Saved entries
------------------------------------------------

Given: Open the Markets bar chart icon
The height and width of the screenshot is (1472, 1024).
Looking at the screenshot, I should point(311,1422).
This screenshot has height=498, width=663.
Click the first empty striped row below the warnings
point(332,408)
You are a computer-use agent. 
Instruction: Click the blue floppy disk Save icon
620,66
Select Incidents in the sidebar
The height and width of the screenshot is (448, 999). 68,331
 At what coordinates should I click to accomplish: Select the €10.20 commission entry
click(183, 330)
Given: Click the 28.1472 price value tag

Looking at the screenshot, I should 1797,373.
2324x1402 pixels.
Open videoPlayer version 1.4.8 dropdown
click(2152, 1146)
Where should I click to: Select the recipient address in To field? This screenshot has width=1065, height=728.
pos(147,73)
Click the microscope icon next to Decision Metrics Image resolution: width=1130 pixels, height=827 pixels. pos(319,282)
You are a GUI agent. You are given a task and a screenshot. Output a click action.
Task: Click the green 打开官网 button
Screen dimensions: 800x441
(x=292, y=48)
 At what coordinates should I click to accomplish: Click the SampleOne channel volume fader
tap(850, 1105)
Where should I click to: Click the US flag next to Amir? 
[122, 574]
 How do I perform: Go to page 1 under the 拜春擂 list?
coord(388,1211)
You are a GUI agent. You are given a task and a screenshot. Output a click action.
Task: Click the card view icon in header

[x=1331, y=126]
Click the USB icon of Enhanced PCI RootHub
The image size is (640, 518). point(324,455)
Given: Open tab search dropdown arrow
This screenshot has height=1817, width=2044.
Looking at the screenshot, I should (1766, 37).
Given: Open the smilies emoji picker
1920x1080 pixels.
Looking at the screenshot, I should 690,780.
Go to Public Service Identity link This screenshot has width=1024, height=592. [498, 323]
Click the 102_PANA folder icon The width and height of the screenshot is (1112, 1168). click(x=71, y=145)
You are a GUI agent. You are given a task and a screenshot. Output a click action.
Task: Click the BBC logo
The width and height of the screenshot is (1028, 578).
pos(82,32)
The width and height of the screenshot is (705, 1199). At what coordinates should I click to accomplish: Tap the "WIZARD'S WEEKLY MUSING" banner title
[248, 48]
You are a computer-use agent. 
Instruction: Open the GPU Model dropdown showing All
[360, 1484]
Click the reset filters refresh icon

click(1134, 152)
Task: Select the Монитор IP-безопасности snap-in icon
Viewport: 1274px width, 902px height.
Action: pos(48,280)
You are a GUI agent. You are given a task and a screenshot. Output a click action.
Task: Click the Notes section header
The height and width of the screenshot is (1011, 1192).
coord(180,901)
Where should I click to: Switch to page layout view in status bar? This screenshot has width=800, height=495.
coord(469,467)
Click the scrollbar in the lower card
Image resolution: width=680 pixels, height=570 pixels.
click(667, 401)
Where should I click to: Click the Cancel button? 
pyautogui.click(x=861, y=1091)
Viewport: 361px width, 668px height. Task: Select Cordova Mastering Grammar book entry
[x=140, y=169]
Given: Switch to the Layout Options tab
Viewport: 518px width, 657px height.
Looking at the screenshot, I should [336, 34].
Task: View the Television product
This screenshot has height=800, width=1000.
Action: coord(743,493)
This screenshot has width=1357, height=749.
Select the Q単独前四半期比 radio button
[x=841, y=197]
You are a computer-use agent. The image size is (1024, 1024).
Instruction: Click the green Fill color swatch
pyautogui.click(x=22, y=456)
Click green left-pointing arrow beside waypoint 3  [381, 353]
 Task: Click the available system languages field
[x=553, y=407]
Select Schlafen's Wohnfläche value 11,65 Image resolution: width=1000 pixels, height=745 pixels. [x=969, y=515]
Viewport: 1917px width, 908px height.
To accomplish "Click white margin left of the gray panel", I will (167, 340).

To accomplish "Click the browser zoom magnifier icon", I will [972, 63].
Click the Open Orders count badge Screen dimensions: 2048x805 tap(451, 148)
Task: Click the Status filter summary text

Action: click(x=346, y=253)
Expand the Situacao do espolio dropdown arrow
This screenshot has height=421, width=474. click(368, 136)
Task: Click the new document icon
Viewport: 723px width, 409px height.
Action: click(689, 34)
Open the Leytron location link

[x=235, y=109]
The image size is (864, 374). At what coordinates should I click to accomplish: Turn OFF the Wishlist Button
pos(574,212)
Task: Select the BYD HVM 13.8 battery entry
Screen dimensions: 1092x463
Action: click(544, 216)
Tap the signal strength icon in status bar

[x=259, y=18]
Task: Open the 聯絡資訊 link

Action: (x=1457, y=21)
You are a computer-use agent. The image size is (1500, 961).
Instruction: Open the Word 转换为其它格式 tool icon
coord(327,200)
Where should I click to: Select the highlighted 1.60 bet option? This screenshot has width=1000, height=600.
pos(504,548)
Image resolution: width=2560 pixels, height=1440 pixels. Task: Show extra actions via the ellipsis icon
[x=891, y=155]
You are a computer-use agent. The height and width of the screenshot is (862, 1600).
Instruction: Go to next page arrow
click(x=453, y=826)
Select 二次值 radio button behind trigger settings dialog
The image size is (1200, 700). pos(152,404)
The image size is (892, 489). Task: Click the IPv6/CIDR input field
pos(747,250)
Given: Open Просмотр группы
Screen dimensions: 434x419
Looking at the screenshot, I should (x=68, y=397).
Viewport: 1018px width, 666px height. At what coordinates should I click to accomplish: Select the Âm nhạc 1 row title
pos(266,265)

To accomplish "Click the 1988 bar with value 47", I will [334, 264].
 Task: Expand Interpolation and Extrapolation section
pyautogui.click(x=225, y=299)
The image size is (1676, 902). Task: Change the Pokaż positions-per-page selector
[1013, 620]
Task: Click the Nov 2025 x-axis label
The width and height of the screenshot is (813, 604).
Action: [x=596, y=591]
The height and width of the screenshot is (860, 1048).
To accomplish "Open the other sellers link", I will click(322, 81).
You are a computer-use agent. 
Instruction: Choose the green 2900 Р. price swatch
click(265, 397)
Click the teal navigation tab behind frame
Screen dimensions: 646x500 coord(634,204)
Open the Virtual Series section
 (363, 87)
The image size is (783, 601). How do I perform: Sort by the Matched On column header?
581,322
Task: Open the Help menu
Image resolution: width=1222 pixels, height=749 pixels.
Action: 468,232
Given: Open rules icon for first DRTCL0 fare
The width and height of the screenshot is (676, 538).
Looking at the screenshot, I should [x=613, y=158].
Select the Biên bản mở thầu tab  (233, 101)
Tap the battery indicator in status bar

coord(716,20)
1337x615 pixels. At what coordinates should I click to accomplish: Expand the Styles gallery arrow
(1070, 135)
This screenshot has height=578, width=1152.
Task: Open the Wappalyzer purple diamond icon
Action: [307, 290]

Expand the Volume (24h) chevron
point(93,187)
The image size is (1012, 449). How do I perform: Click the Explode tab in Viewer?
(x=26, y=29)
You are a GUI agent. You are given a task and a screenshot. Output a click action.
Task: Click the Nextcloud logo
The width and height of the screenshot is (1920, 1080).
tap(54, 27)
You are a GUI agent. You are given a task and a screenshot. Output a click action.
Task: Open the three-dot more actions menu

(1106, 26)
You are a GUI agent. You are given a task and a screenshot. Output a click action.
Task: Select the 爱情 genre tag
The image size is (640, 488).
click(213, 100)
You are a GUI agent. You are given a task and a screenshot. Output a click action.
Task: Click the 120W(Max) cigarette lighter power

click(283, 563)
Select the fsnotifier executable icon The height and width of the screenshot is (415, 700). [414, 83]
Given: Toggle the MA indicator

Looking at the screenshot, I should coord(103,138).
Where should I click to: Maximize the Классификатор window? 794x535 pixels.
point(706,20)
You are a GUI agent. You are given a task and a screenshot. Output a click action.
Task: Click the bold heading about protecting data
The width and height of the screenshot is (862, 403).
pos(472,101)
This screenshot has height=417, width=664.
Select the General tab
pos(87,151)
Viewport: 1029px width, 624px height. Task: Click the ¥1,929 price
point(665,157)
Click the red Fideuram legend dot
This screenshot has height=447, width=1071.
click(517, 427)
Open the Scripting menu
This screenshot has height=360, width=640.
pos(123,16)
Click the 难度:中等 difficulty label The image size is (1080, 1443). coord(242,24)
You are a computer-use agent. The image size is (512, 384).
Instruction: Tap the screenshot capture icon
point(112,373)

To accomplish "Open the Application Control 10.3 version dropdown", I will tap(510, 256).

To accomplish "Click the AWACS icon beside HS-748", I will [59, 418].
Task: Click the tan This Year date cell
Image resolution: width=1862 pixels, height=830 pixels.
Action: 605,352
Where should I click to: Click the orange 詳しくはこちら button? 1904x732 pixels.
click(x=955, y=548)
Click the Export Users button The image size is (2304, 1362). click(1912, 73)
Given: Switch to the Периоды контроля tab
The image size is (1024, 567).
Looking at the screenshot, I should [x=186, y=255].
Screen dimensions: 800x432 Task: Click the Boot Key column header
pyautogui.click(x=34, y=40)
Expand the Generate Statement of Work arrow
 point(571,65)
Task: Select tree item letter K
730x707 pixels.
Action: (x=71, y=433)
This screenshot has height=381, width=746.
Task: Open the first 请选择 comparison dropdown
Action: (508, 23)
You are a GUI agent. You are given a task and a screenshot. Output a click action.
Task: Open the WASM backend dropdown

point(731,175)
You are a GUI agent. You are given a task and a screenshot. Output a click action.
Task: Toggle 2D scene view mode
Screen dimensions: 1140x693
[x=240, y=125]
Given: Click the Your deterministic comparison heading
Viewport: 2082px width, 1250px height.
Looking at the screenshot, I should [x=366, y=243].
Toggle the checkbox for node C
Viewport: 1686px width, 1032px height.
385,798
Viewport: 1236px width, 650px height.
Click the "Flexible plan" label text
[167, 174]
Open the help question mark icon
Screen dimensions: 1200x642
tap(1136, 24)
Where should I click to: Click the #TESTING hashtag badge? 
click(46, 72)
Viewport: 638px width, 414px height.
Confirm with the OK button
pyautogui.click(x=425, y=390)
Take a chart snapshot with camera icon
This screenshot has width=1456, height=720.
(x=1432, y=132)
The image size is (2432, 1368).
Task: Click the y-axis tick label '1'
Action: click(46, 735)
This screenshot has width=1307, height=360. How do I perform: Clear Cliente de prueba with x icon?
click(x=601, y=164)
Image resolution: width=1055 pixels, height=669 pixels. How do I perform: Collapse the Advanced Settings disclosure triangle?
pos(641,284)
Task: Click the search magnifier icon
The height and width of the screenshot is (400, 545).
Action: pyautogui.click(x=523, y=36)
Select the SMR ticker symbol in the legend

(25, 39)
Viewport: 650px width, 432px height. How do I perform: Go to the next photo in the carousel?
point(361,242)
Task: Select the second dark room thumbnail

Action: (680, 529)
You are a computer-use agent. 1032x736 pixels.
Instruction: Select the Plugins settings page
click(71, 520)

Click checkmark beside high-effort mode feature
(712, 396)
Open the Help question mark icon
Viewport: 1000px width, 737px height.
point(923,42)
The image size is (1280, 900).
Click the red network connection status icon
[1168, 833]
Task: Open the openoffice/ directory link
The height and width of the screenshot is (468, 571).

------------------------------------------------

## YOUR OBJECTIVE
Below, repeat word for word every line from the one holding "Click the Open" to the one holding "[x=891, y=155]", both included.

## CORRECT RESULT
Click the Open Orders count badge Screen dimensions: 2048x805 tap(451, 148)
Task: Click the Status filter summary text

Action: click(x=346, y=253)
Expand the Situacao do espolio dropdown arrow
This screenshot has height=421, width=474. click(368, 136)
Task: Click the new document icon
Viewport: 723px width, 409px height.
Action: click(689, 34)
Open the Leytron location link

[x=235, y=109]
The image size is (864, 374). At what coordinates should I click to accomplish: Turn OFF the Wishlist Button
pos(574,212)
Task: Select the BYD HVM 13.8 battery entry
Screen dimensions: 1092x463
Action: click(544, 216)
Tap the signal strength icon in status bar

[x=259, y=18]
Task: Open the 聯絡資訊 link

Action: (x=1457, y=21)
You are a computer-use agent. The image size is (1500, 961).
Instruction: Open the Word 转换为其它格式 tool icon
coord(327,200)
Where should I click to: Select the highlighted 1.60 bet option? This screenshot has width=1000, height=600.
pos(504,548)
Image resolution: width=2560 pixels, height=1440 pixels. Task: Show extra actions via the ellipsis icon
[x=891, y=155]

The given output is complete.